The Defense Advanced Research Projects Agency (DARPA) has announced a new research project to enhance the learning capabilities of computers and computing systems. Known as Assured Autonomy, DARPA is hoping the project will improve the efficiency, predictability and overall utility of autonomous systems in unmanned aerial vehicles (UAVs) and other driverless vehicles.
Last year, the Defense Science Board released a report on the state of autonomous systems in which it stressed the need. When used for military applications, autonomous systems must be trusted to execute their tasks in a safe and efficient manner. DARPA says that Assured Autonomy will help military personnel develop a stronger trust with such autonomous systems beginning at the design stage. Assured Autonomy will also allow military personnel to incorporate changes into these systems, further increasing the trust they have in autonomous technology.

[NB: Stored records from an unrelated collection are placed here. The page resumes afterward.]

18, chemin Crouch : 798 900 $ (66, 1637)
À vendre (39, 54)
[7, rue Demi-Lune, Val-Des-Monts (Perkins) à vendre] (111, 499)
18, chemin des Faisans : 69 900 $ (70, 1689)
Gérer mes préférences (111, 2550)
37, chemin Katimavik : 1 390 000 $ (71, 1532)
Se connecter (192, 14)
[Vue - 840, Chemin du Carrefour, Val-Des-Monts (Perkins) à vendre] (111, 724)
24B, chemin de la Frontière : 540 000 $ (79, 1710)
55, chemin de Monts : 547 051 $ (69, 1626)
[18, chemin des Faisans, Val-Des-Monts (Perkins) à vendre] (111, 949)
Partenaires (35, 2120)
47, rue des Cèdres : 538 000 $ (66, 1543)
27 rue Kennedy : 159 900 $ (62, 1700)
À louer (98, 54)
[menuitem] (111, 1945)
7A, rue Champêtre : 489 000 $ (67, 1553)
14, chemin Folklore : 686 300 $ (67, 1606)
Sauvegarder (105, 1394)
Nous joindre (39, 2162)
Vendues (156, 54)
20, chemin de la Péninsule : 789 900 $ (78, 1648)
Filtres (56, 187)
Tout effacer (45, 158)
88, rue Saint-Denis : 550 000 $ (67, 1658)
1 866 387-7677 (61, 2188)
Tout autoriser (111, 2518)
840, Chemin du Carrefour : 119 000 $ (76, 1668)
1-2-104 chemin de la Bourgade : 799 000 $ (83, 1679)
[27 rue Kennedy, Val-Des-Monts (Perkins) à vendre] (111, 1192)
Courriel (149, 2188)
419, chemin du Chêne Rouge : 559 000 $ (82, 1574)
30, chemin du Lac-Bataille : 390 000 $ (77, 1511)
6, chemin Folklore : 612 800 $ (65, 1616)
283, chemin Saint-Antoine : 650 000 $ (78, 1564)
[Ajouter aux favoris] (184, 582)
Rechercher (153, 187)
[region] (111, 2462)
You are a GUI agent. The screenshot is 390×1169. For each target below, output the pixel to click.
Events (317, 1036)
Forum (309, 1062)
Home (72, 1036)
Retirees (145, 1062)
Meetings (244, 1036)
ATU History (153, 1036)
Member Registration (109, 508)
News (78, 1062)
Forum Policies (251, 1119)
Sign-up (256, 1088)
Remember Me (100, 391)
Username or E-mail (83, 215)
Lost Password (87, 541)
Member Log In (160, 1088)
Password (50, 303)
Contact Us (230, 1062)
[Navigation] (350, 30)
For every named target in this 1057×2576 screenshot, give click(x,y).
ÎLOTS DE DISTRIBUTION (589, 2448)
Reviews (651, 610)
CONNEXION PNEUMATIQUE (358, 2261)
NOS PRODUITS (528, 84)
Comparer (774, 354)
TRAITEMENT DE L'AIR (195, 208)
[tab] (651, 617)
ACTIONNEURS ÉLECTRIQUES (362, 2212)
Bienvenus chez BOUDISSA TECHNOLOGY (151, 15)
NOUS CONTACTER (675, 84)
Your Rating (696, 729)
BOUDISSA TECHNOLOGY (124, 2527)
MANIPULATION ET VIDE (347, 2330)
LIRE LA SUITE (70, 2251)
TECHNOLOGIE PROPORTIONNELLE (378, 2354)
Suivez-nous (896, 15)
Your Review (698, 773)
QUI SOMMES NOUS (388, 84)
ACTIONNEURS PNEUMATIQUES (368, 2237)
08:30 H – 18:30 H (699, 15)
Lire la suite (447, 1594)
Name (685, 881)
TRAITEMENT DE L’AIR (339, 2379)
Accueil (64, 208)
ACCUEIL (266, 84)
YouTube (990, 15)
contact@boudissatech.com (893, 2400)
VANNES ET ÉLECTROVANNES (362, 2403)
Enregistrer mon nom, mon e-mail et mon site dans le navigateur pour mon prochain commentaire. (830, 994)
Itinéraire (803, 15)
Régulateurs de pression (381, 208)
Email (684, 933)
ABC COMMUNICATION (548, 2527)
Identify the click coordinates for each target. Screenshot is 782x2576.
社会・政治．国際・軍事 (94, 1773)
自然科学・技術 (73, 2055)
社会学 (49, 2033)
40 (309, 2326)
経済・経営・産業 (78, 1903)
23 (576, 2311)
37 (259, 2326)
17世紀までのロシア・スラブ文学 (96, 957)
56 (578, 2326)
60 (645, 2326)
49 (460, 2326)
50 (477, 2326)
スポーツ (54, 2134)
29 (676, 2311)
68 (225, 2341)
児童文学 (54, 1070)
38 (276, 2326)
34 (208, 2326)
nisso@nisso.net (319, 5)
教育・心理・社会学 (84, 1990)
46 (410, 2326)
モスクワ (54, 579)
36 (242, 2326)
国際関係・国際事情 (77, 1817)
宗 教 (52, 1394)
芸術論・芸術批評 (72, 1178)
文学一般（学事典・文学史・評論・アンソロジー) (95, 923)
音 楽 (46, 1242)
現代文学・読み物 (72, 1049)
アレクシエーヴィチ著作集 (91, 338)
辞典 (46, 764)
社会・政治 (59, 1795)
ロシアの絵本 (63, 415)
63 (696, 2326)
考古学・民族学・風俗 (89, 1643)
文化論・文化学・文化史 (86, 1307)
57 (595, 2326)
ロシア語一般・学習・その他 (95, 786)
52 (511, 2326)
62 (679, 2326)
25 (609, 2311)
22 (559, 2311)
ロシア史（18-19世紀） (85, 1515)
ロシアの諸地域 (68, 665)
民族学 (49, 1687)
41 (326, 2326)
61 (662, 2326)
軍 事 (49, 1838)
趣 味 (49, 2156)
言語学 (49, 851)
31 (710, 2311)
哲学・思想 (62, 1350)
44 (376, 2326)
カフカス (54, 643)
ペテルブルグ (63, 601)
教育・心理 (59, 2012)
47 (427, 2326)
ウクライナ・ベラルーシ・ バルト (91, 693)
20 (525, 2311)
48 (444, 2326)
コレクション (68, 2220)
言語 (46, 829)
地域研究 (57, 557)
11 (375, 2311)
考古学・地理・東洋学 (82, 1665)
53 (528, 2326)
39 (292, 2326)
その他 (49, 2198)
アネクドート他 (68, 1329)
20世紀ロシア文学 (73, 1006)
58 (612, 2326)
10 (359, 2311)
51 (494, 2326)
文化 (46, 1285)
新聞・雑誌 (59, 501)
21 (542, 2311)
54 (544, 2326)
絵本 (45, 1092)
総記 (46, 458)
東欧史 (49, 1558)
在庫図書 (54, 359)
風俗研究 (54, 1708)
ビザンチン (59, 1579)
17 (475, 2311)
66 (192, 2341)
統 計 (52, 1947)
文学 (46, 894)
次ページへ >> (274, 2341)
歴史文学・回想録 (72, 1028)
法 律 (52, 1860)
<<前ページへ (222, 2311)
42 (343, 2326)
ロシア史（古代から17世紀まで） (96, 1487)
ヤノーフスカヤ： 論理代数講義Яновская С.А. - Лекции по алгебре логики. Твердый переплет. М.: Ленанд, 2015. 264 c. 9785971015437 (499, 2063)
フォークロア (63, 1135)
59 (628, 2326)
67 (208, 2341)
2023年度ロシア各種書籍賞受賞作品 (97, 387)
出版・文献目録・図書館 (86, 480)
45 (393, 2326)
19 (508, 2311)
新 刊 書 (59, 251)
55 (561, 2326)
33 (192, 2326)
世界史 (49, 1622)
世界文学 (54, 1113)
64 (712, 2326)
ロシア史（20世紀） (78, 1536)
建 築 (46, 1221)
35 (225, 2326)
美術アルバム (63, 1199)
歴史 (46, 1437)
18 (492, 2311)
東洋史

So, how exactly does Assured Autonomy work? According to Next Big Future, the project seeks to achieve a level of safety with autonomous systems that’s at least as safe as a human-operated system for the same application. It does this by crunching numbers of safety incidents of both manned and unmanned systems while also conducting real-world trials. The ultimate goal is to create safer and more effective autonomous systems in the military.
There are also limitations to autonomous systems, however. Research shows, for instance, that safety approaches using this algorithmic-based manner are limited. Furthermore, they require millions of trials, all of which costs time, money and resources. Nonetheless, DARPA is taking its Assured Autonomy project to the next level, hoping that it will improve the trust that military personnel have in their autonomous systems.
When speaking about the new project, DARPA program manager Sandeep Neema explained that the “tremendous advances” have already been made in the field of autonomous technology.
“Tremendous advances have been made in the last decade in constructing autonomy systems, as evidenced by the proliferation of a variety of unmanned vehicles. These advances have been driven by innovations in several areas, including sensing and actuation, computing, control theory, design methods, and modeling and simulation,” said Sandeep Neema of DARPA.
You might be wondering when DARPA’s Assured Autonomy project will be complete. According to the organization, the project has three phases with a projected date of completion within the next four years. Of course, the project may get pushed back by months or even years, which is common for such large-scale military research projects.